During Danggut, a bell is hung at the end of a flag, and if it rings while the shaman sings and dance, it means that the spirit responded; if it doesn't, or that the shaman does not sing and dance, then it is believed that there is an 'unclean' person within the roles of the ceremony, and the ice of Eunsancheon have to be broken so that a cleansing could be carried out.

On the sixth day, Korean totem poles called jangseung are erected on the roads north, south, east and west of the village, accompanied by a ritual. Byeolsinje ends with Doksanje (독산제; 獨山祭), a ritual thanking the mountain god that watched over the ceremony and guaranteed its smooth execution.

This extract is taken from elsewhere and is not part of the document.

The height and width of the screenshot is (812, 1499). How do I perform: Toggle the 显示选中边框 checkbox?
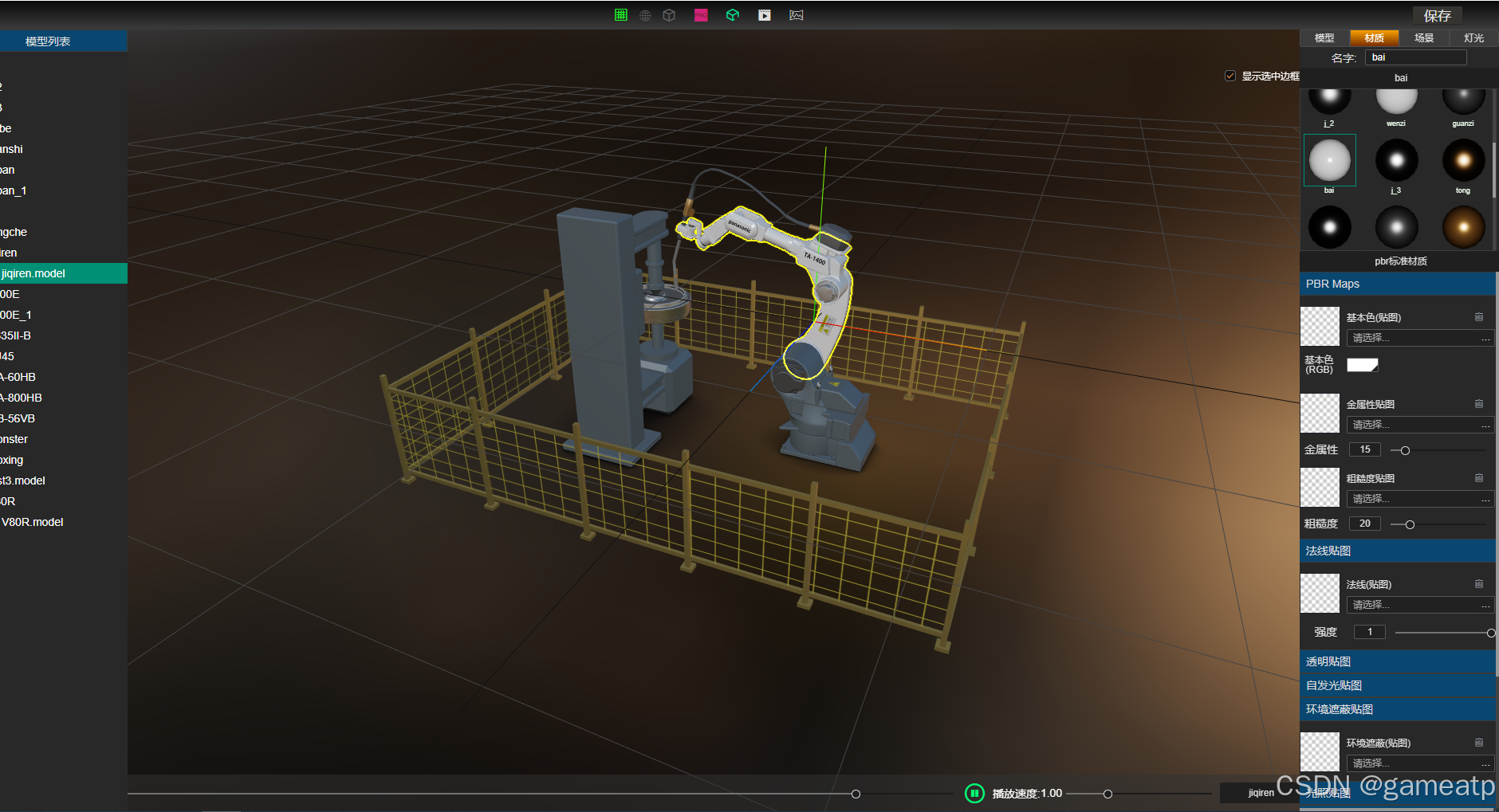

In modern times, the ceremony is held every year from late March to early April; in even years it is a grand festival and in odd years it is a small festival. Locations of the ceremony include Byeolsindang and the town, where a parade is held during the erection of jangseungs. The Eunsan Byeolsinje Preservation Society (은산별신제보존회; 恩山別神祭保存會), formed in 1986, is in charge of the ceremony.

==Transmission==
Like many other local festivals in Korea, Eunsan byeolsinje also stopped during the era under the colonial administration of imperial Japan and restarted after Korean independence. Currently, Cha Jin-yong, Park Chang-gu, and Hwang Nam-hee were additionally designated as holders of Eunsan byeolsinje and they are preserving and transmitting the play.